Nancy Walter bends over the blue mesh playpen.

"He's just like his dad, when his dad was little," she says. "Just loved to kick."

She pauses for a moment, and the smile fades from her face. Her grandson, Jackson, squirms out from under his blanket.

Here, in Army Spc. John Walter's cozy living room, the last half of November is ticking steadily by. John, 25, and his wife, Lisa, 21, have packed the house with chairs, presents, stockings nailed to the wall, and a Christmas tree that is already blazing its warm rainbow.

John's family drove in from Indiana last night. His mom Nancy, dad David, 21-year-old brother Eric and 11-year-old brother Andy have come to celebrate Thanksgiving and an early Christmas, and to be with John before he leaves for Iraq. It will be John's third deployment to the war-torn country.

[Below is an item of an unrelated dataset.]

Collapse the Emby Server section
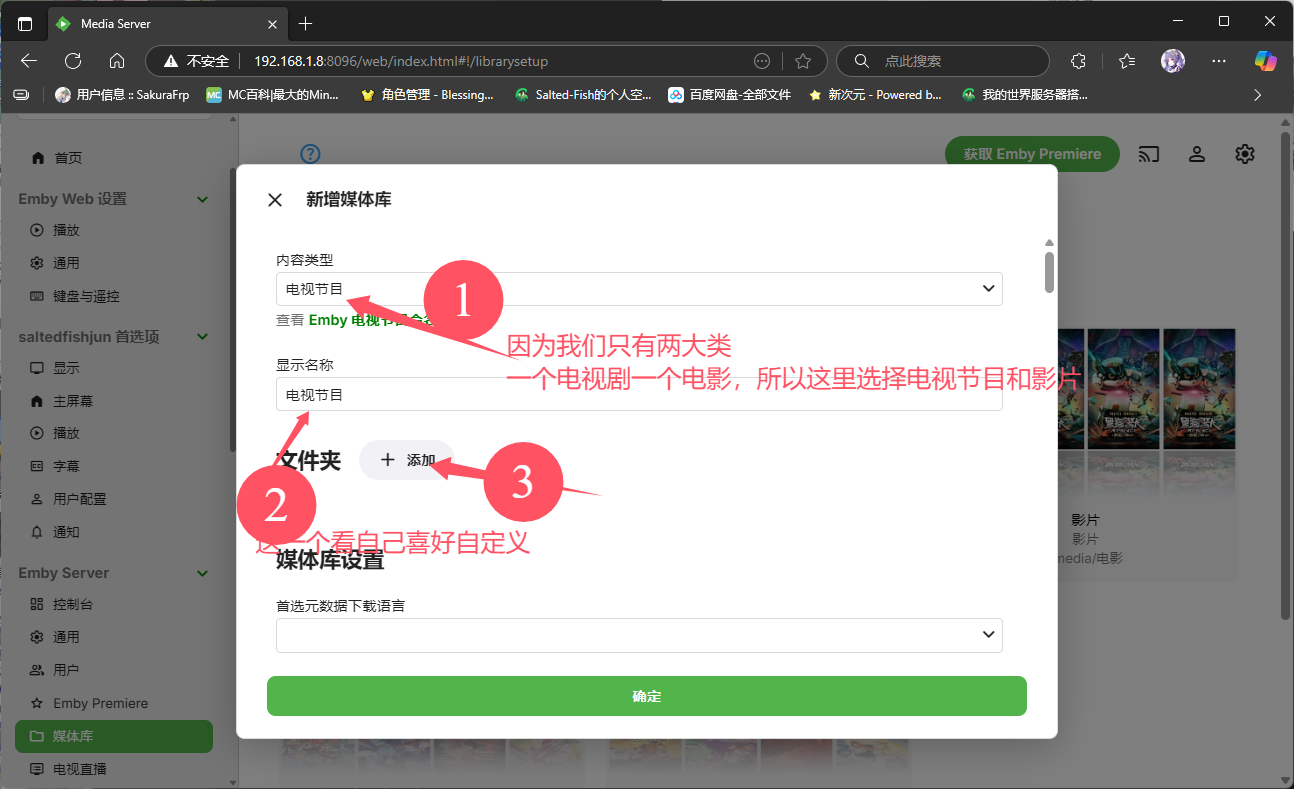The width and height of the screenshot is (1294, 789). pyautogui.click(x=203, y=573)
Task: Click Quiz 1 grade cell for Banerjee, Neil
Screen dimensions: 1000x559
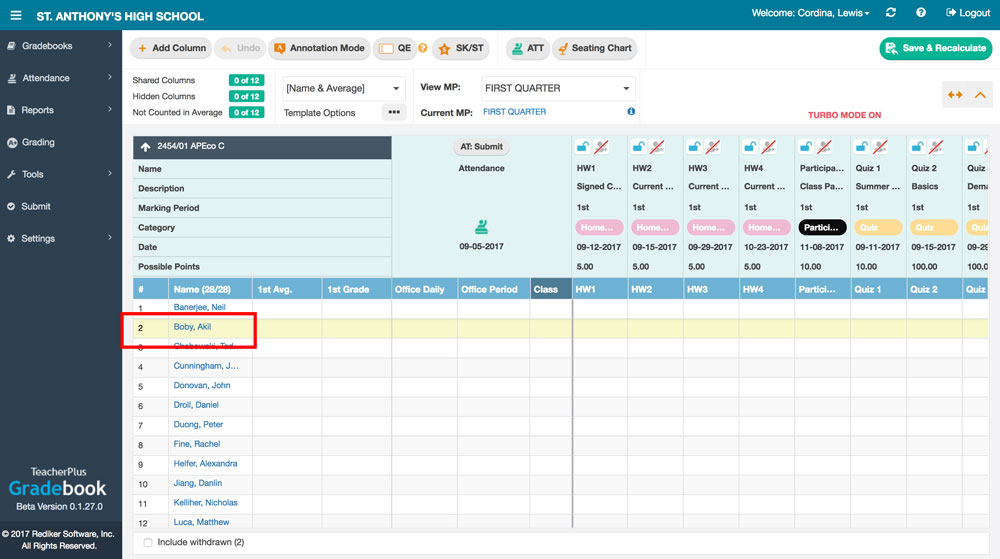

John is not volunteering for this mission with Fort Carson's 3rd Brigade; the military extended his service without his consent, using a policy called "stop-loss." He was scheduled to be discharged from the Army in October 2008, but now he'll be in Iraq through March 2009. And the Army could keep him enlisted even longer.

Often referred to by critics as "the backdoor draft," stop-loss is used by the military to retain personnel past retirement or enlistment discharge dates, especially during wartime.

The drama surrounding the unpopular policy has inspired a Hollywood movie, Stop Loss, which stars Ryan Phillippe and will hit theaters in March.

Since the beginning of the Iraq war, tens of thousands of servicemen have been stop-lossed (that's an estimate, because the Department of Defense would not provide an exact figure), including about a third of John's approximately 25-person platoon.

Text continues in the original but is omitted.